ASEAN warned of pitfalls in FTA chase
ASEAN warned of pitfalls in FTA chase
Eileen Ng, Agence France-Presse, Kuala Lumpur
As ASEAN nations chase bilateral free trade agreements (FTAs) to cope with the China challenge, analysts warn the grouping stands to lose more than it gains if it fails to speed up internal liberalization.
FTAs will be more of a stumbling block than a building block for the Association of Southeast Asian Nations' own free trade area (AFTA) if tariff walls among its 10 members are not sufficiently low, they say.
A flurry of FTAs will also result in a web of complex preferential tariff schemes which could burden the private sector and lead to trade diversion and investment distortion, analysts warned at a recent ASEAN business forum.
Singapore, the most affluent but trade-reliant ASEAN member, started the ball rolling by inking FTAs with the U.S, New Zealand, Japan and Australia. It says such deals can help restore investor confidence in the rest of Southeast Asia, and boost ASEAN's competitiveness against China.
The island-state said on Friday it hoped to conclude FTA talks with Canada this year.
Other ASEAN members, including Thailand and the Philippines, have since joined the fray and are negotiating deals with economic heavyweights including the U.S. and Japan.

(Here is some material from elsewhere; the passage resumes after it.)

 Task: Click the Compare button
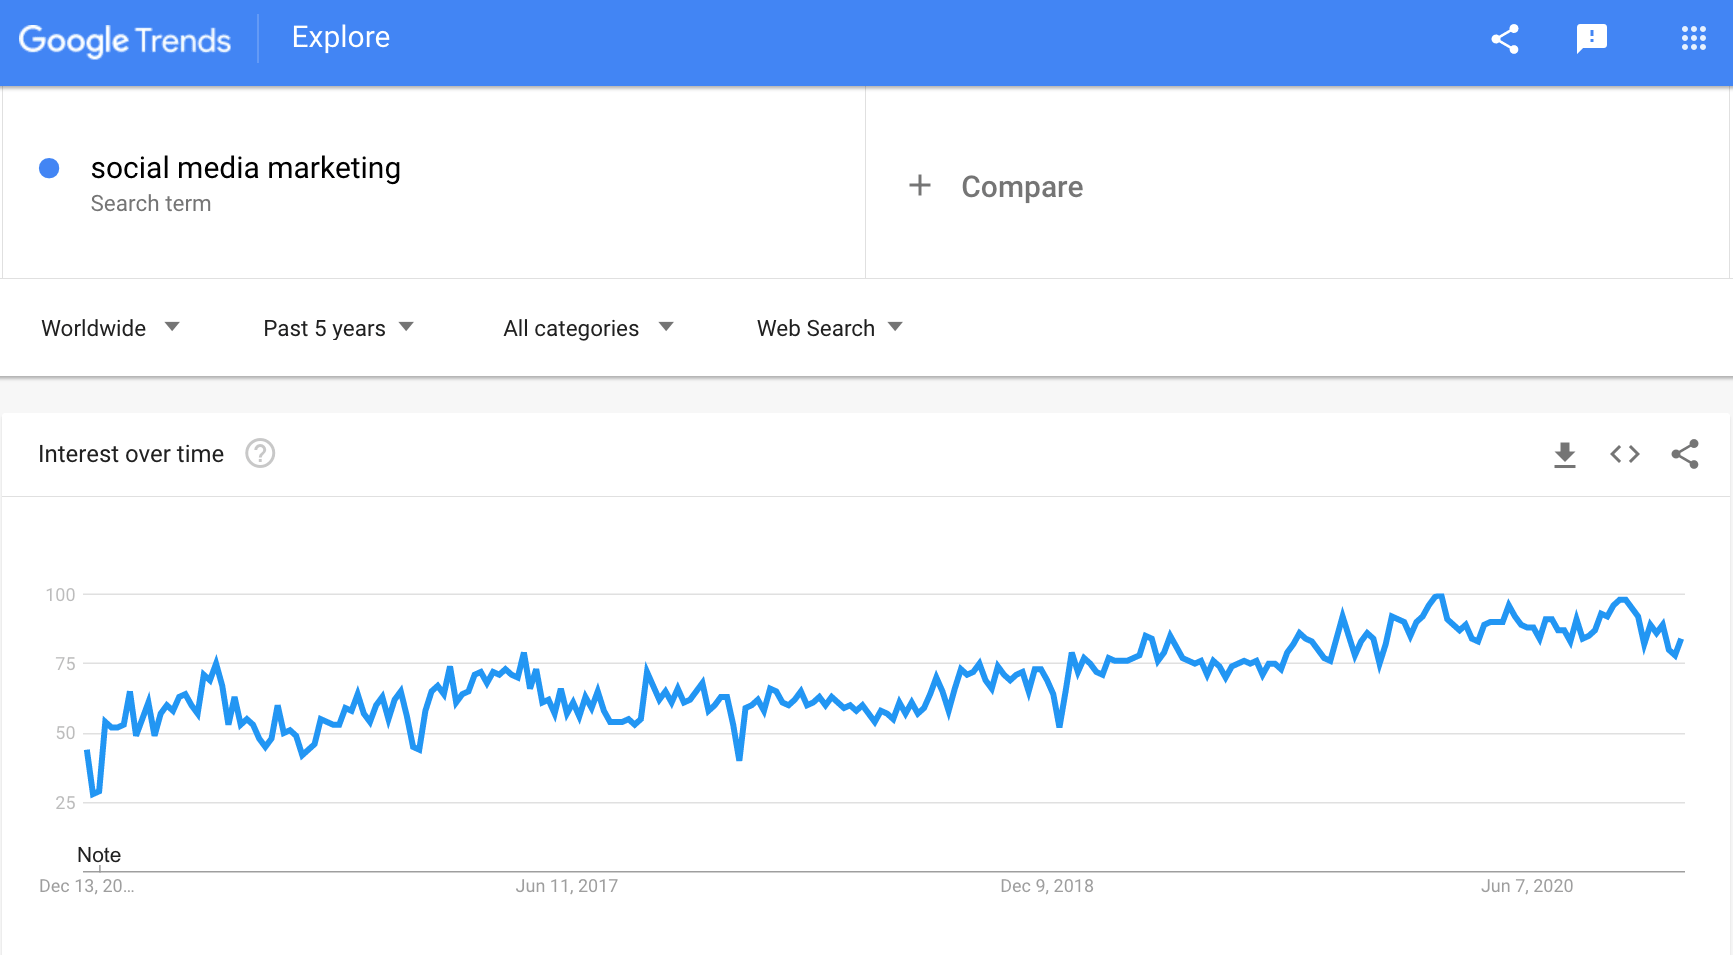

Deunden Nikomborirak, research director with Thailand Development Research Institute, said cumbersome and slow multilateral negotiations were turning countries to FTAs but these were "second best alternatives".
The danger is they could divert trade from AFTA to big trading partners such as the U.S., Japan and the European Union which end up becoming hubs, she said.
"If each ASEAN member country has a bilateral FTA with the U.S. while maintaining high tariffs among themselves, then the U.S. will mostly benefit as the preferred location for investment," she said.
"To avoid this, ASEAN must ensure that tariff walls among themselves are sufficiently low."
Deunden said it would be tough for smaller economies to see net gains from FTAs since major industrialized countries often have a standard pre-set agreement, she said.
For instance, Japan and the U.S. are using the FTA with Singapore as the blueprint for talks with Thailand but this is unfair as the economies differ and the Singapore FTA for example, does not include agriculture which is a key sector for Thailand, she said.
Hank Lim, research director at Singapore's Institute of International Affairs, said FTAs were "discriminatory in nature" and could complicate tariff rates and rules applied to the same products.
He noted that ASEAN, as a grouping, was also developing FTAs with a number of countries including the U.S., Japan, India, South Korea and was working with China to create the world's largest free trade zone within 10 years.
But in the absence of a common framework, there is a danger ASEAN will end up with a series of different frameworks that are inconsistent with each other and could lead to negative implications, he said.
As FTAs are increasingly involving a wide range of non-tariff issues like domestic regulations and competition policy, there is also fear it could lead to an "invasion of domestic policy space," Deunden said.
"For example in the U.S. FTA blueprint, the private sector can take governments to court for imposing a certain policy that could infringe on their growth," she noted.